Copy the rows below word for word, starting at the line containing "The image size is (653, 562)." and ending at the line containing "coord(18,322)".

> [Stored data]
== == ==

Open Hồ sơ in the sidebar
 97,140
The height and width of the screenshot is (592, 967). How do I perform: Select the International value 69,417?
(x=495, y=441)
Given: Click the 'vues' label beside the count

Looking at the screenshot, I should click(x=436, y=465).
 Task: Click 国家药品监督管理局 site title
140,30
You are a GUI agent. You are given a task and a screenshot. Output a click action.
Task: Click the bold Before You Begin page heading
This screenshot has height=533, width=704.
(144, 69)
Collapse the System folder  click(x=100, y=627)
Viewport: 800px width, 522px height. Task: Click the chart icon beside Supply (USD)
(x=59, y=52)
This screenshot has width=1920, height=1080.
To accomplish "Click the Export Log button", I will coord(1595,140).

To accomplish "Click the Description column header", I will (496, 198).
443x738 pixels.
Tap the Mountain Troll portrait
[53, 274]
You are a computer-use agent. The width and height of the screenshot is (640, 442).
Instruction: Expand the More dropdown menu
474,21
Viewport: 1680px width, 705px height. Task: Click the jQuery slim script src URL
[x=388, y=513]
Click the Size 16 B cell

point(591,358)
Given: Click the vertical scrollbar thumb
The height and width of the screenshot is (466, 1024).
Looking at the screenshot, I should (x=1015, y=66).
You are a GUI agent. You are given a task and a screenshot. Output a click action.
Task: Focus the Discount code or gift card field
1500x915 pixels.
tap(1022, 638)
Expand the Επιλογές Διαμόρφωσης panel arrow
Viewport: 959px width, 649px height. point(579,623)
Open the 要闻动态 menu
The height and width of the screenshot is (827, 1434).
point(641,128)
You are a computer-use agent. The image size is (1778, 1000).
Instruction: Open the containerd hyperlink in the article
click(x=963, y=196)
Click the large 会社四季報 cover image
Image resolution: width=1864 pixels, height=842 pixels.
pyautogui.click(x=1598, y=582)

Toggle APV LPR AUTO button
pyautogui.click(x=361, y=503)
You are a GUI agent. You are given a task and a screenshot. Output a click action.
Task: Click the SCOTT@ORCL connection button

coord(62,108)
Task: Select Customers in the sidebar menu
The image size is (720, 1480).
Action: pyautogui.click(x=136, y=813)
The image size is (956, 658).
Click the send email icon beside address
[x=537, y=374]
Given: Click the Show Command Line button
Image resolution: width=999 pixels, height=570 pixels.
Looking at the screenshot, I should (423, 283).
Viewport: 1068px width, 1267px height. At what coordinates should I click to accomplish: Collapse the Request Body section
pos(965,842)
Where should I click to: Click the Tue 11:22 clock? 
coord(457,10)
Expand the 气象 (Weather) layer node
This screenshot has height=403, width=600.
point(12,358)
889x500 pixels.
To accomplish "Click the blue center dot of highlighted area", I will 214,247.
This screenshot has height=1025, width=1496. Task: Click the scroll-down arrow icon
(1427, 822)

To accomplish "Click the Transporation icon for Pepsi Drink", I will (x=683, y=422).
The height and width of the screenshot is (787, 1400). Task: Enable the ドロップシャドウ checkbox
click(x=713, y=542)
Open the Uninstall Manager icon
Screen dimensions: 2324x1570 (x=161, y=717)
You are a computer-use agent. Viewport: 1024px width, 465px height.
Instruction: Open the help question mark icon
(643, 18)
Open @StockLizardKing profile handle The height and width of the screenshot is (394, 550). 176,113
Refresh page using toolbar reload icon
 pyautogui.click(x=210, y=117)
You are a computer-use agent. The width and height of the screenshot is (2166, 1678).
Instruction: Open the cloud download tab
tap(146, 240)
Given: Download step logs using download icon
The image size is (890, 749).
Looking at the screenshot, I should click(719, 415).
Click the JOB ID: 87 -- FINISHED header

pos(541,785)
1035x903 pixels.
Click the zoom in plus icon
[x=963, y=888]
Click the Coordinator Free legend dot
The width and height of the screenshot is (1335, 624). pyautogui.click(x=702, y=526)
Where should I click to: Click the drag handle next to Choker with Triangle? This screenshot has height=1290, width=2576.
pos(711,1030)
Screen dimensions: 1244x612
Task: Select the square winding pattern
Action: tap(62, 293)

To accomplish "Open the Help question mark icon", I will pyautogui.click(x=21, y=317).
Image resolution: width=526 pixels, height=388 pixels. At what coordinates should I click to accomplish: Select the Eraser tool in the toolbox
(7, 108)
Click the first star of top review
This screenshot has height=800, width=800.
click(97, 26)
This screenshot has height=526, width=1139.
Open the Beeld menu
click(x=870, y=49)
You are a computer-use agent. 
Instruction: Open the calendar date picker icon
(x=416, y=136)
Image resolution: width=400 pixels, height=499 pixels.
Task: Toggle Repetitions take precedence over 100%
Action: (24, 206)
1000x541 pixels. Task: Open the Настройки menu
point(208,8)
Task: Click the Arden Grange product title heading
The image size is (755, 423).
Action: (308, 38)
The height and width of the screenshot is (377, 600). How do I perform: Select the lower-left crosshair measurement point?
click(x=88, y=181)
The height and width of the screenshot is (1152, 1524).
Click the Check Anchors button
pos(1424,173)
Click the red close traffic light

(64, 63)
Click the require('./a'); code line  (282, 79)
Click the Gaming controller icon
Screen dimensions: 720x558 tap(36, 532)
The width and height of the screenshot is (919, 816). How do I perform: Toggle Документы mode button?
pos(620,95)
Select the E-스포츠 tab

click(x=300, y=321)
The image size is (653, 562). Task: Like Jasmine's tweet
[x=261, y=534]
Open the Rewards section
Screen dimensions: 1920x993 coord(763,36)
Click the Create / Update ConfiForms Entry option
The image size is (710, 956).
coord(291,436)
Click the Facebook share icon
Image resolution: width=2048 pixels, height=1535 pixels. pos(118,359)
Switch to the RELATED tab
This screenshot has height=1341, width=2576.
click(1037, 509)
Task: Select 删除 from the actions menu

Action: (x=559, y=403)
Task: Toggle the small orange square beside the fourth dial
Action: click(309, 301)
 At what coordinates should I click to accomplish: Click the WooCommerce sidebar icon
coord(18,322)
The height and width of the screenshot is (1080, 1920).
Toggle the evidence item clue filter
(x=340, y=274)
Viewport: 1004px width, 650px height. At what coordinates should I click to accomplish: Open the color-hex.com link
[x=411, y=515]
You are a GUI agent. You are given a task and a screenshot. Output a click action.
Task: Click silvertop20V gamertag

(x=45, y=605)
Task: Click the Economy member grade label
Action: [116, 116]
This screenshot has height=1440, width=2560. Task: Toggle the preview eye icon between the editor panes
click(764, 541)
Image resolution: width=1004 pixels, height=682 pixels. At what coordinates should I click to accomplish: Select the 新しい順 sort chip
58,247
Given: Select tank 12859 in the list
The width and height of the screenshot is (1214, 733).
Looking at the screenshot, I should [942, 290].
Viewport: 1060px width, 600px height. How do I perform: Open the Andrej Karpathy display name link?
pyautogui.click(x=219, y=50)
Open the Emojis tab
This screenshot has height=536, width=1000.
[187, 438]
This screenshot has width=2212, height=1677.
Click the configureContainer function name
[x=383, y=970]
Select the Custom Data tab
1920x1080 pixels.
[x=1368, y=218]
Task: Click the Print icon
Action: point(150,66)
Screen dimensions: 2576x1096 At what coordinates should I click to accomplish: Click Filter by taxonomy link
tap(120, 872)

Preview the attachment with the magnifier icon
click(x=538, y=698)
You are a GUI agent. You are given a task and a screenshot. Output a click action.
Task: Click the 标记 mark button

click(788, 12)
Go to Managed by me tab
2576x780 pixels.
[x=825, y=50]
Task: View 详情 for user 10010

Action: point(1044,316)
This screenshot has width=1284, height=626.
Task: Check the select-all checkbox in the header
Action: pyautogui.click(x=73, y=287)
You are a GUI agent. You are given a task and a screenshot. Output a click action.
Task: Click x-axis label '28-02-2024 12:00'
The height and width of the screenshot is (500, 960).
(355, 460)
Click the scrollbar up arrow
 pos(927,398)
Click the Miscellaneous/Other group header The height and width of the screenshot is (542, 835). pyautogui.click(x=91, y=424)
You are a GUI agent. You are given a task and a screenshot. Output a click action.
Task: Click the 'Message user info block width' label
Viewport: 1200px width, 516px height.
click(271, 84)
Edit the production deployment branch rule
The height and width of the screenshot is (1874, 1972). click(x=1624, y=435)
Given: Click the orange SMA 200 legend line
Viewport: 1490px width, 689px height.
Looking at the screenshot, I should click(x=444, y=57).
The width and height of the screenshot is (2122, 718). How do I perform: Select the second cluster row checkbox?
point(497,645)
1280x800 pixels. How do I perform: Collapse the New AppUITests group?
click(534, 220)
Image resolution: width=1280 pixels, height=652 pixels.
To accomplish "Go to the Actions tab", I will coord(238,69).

== == ==

> [Response to this task]
The image size is (653, 562). Task: Like Jasmine's tweet
[x=261, y=534]
Open the Rewards section
Screen dimensions: 1920x993 coord(763,36)
Click the Create / Update ConfiForms Entry option
The image size is (710, 956).
coord(291,436)
Click the Facebook share icon
Image resolution: width=2048 pixels, height=1535 pixels. pos(118,359)
Switch to the RELATED tab
This screenshot has height=1341, width=2576.
click(1037, 509)
Task: Select 删除 from the actions menu

Action: (x=559, y=403)
Task: Toggle the small orange square beside the fourth dial
Action: click(309, 301)
 At what coordinates should I click to accomplish: Click the WooCommerce sidebar icon
coord(18,322)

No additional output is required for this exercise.